Es “la lógica de la dominación” sobre la que Monterrubio nos invita a apostatar sin ambages. “La desinformación intencional, la socialización de la ignorancia, la apuesta por el desconocimiento o, peor aún, el pseudoconocimiento, contribuyen al vaciado de las mentes”, comenta. ¿Les suena? Por eso hay que “desaprender el mal”, como ya dijera hace siglos el filósofo Antístenes.
Pero este ensayo no solo nos pone ante el espejo de nuestras propias contradicciones, también pretende arrojar un halo de luz, de catarsis. ¿Hay algún hueco para la rebeldía? En opinión de Monterrubio, lo hay.
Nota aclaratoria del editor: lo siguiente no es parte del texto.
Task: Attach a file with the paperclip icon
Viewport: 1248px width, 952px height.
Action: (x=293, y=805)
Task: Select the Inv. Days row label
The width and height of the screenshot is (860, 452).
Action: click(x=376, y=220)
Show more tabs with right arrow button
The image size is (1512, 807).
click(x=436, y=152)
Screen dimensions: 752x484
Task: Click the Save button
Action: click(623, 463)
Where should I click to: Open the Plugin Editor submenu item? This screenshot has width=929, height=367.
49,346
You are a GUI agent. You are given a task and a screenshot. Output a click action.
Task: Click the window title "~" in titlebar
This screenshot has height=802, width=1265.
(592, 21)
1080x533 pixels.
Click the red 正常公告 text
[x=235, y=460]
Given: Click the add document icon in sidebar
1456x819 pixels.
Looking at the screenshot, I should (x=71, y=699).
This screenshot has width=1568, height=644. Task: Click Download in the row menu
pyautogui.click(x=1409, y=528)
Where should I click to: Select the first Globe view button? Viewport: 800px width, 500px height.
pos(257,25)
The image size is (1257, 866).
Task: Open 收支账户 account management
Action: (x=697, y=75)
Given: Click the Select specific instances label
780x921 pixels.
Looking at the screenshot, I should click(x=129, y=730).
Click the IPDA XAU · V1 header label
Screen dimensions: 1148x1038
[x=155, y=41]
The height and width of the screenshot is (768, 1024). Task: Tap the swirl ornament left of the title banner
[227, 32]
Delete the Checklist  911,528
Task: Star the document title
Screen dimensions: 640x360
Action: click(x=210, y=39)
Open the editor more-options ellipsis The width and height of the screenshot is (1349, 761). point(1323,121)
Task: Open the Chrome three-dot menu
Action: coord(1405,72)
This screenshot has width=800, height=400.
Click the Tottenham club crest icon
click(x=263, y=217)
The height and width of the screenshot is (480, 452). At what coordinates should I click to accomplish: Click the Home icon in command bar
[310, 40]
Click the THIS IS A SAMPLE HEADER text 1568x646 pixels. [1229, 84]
“El libro reivindica la esperanza, no como un lujo, sino como una necesidad en tiempos de desesperanza. La esperanza es en sí portadora de sentido, un faro cuya luz no debe extinguirse. Esto exige, como primer paso, la denuncia de las tinieblas. El optimismo cuesta, pero vivir también cuesta: requiere energía y voluntad. Frente a la noche y la niebla, defiendo la actualidad de la utopía, la convicción de que, aun en el caso de que otro mundo no fuera posible, nada nos autoriza a renunciar a él. El espíritu rebelde del titán Prometeo debe seguir vivo en la humanidad”.
Enfoque profundamente humanista en la era del gigante tecnológico donde, en muchas ocasiones, la desinformación campa a sus anchas y “los falsarios triunfan”.
“Vivimos en lo que Berardi llama un entramado neurototalitario. Biopoder, psicopolítica y tecnototalitarismo llevan la tecnología de la dominación a los más altos grados de sofisticación. Pero sigue siendo verdad que "el mal debe más a los tontos y a los perezosos que a los intrínsecamente malos”.
Y de ahí que “la tarea fundamental, para un ciudadano consciente, debería ser desaprender el mal” y practicar “un sano escepticismo”, asegura el autor.
“La conciencia moral no es hereditaria ni congénita, es adquirida. Se construye, es un trabajo, un proceso, un camino que se hace al andar. Y requiere osadía, resistir la fuerza de la corriente y el canto de las sirenas”.
En suma, pensar no es mala cosa y tirar de nuestro refranero como punto de partida de una sana crítica social y cultural puede ser un ejercicio muy interesante. Hacerlo, además, como se invita en este ensayo, fijando la mirada en ese cuadro de proverbios flamencos de Brueghel, resulta revelador.
Sobre el mismo, describe Monterrubio: “Arquitectura y paisaje son testigos de las conductas insensatas de la humanidad. A través de variaciones sobre la necedad, la debilidad, la intemperancia, la bajeza y la locura, se analiza el absurdo constitutivo del mundo”. Y eso hizo el pintor en 1559.
Hagamos un alto en el camino con ‘Al revés te lo digo’. Y ¡ojo! al refranero, porque Quien mal anda mal acaba [Capítulo 19].